» **ASSIGNED TASK**
The answer must consist only of the lines in the records below from the line with "Task: Expand struct DHT dht[2] node" to the line with "Click the security", both included, copied word for word with every picture left out.

» **PROVIDED DATA**
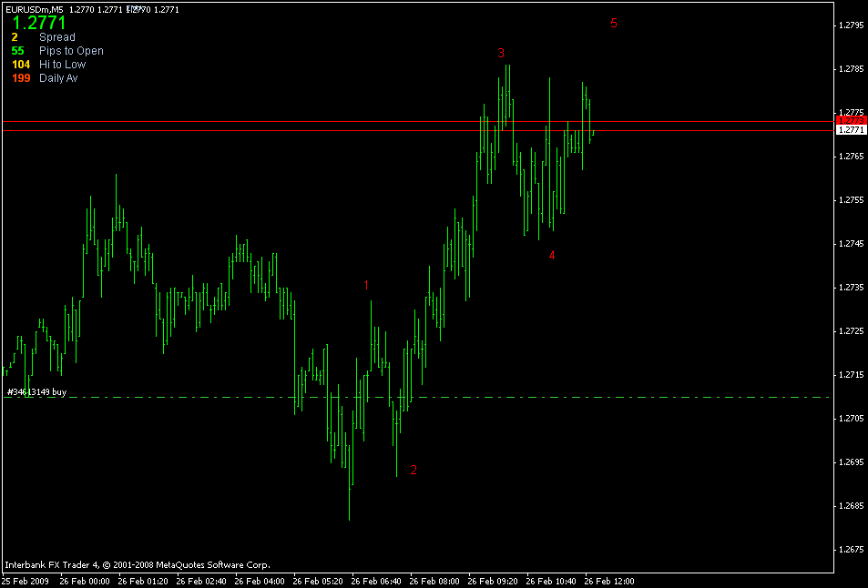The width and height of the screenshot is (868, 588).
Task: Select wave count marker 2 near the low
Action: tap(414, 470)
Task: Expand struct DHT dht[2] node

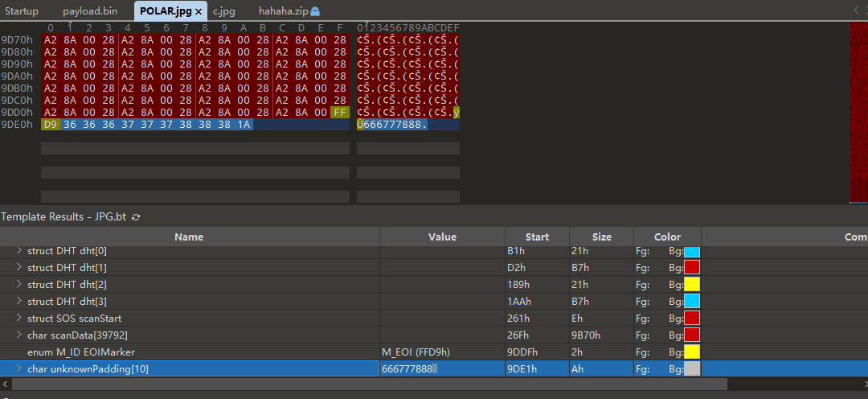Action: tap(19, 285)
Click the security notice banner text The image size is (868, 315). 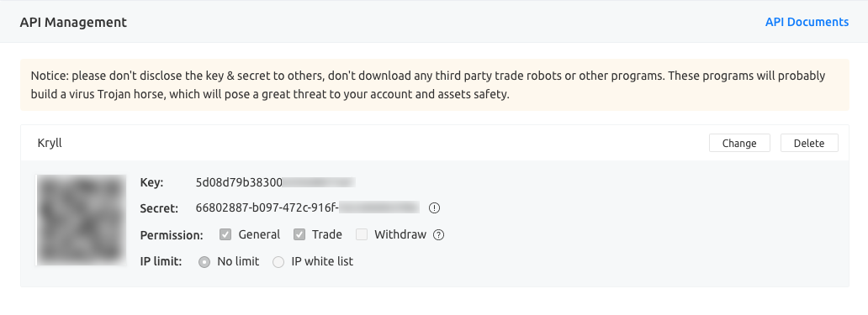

* * *

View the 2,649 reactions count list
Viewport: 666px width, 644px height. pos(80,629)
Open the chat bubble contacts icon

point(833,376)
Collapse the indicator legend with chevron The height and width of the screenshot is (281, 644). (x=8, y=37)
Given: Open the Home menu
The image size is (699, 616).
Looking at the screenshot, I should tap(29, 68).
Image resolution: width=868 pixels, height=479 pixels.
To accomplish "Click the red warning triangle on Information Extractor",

» **WRITTEN SOLUTION**
Task: Expand struct DHT dht[2] node

Action: tap(19, 285)
Click the security notice banner text The image size is (868, 315). 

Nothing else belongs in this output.